Super Mario Bros. actor Bob Hoskins dies aged 71
After pneumonia.
British actor Bob Hoskins has died aged 71 following pneumonia, his agent has announced.
Hoskins starred in the much-loved 1988 comedy Who Framed Roger Rabbit? and 1980 British gangster film The Long Good Friday, and famously played Mario in the 1993 Super Mario Bros. film loosely based on Nintendo's platformer series.
The film, which also starred Dennis Hopper as King Koopa, was a critical and financial failure, and Hoskins never shied away from admitting it hadn't turned out as well as he'd hoped.
In an interview with The Guardian conducted in 2007 he called it "the worst thing I ever did", and labelled the experience a "nightmare".
In another interview with The Guardian, in 2011, Hoskins answered "Super Mario Bros." to the following three questions: "What is the worst job you've done," "What has been your biggest disappointment," and "If you could edit your past, what would you change?"
In a 2007 interview with Edge, Nintendo designer Shigeru Miyamoto said the film tried too hard to recreate the video game.
"The one thing that I still have some regrets about is that the movie may have tried to get a little too close to what the Mario Bros. video games were," he said.
"And in that sense, it became a movie that was about a video game, rather than being an entertaining movie in and of itself."
Hoskins retired from acting in 2012 after being diagnosed with Parkinson's disease. Our best wishes go out to his family and friends.

> _EXTRACTED MATERIAL_:
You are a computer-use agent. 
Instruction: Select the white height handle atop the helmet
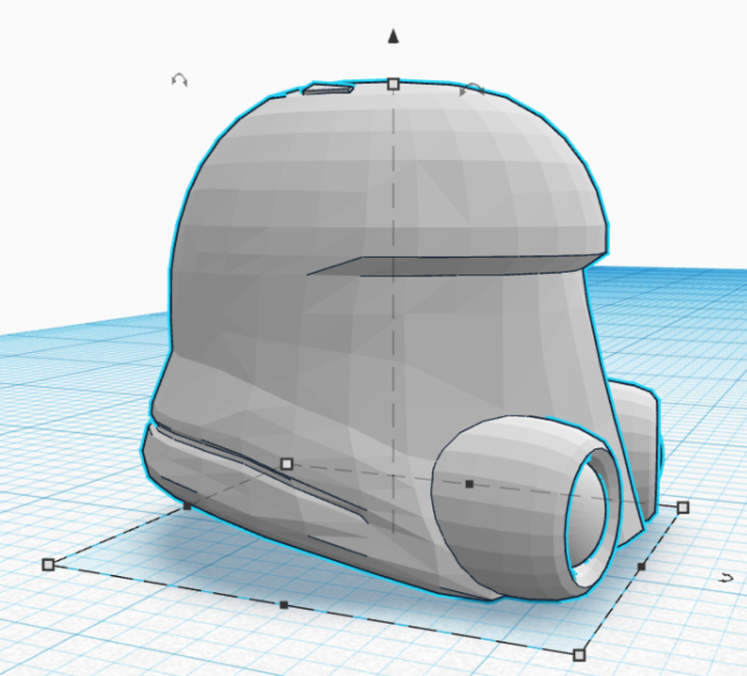coord(393,84)
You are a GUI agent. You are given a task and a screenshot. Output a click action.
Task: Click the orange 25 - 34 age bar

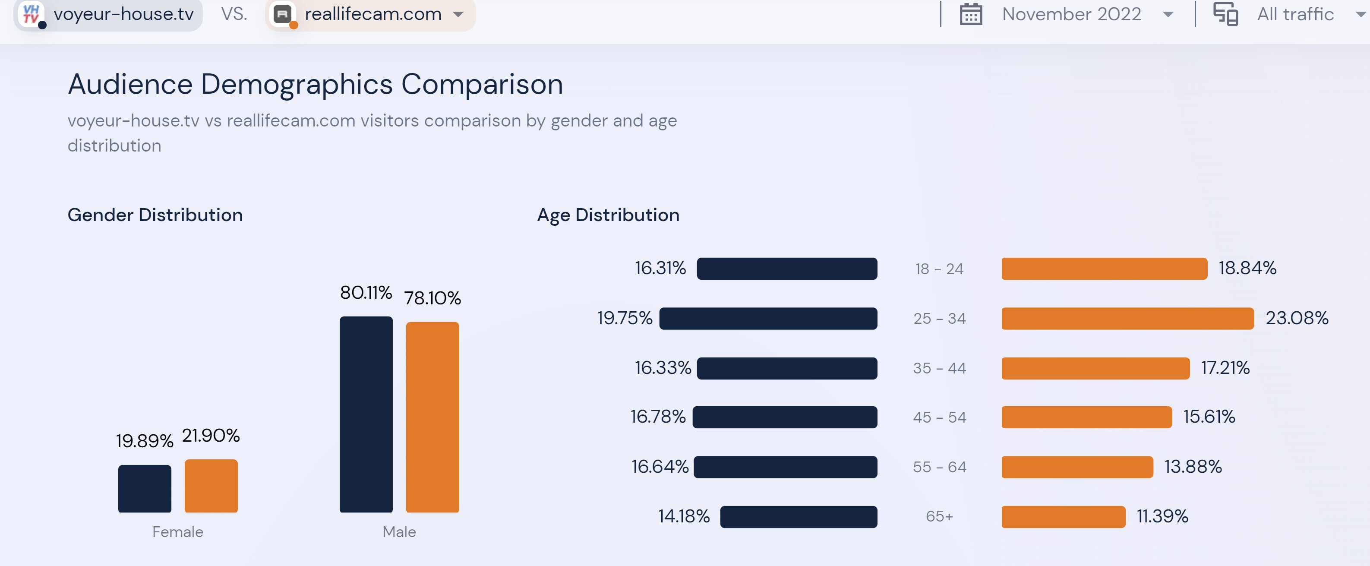pyautogui.click(x=1127, y=318)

> _WHAT YOU SHOULD DO_:
Rewrite the Bob Hoskins article, beginning at the words "Hoskins starred in" and stopping after "Nintendo's platformer series.", with "gangster" changed to "crime".

> _EXPECTED ANSWER_:
Hoskins starred in the much-loved 1988 comedy Who Framed Roger Rabbit? and 1980 British crime film The Long Good Friday, and famously played Mario in the 1993 Super Mario Bros. film loosely based on Nintendo's platformer series.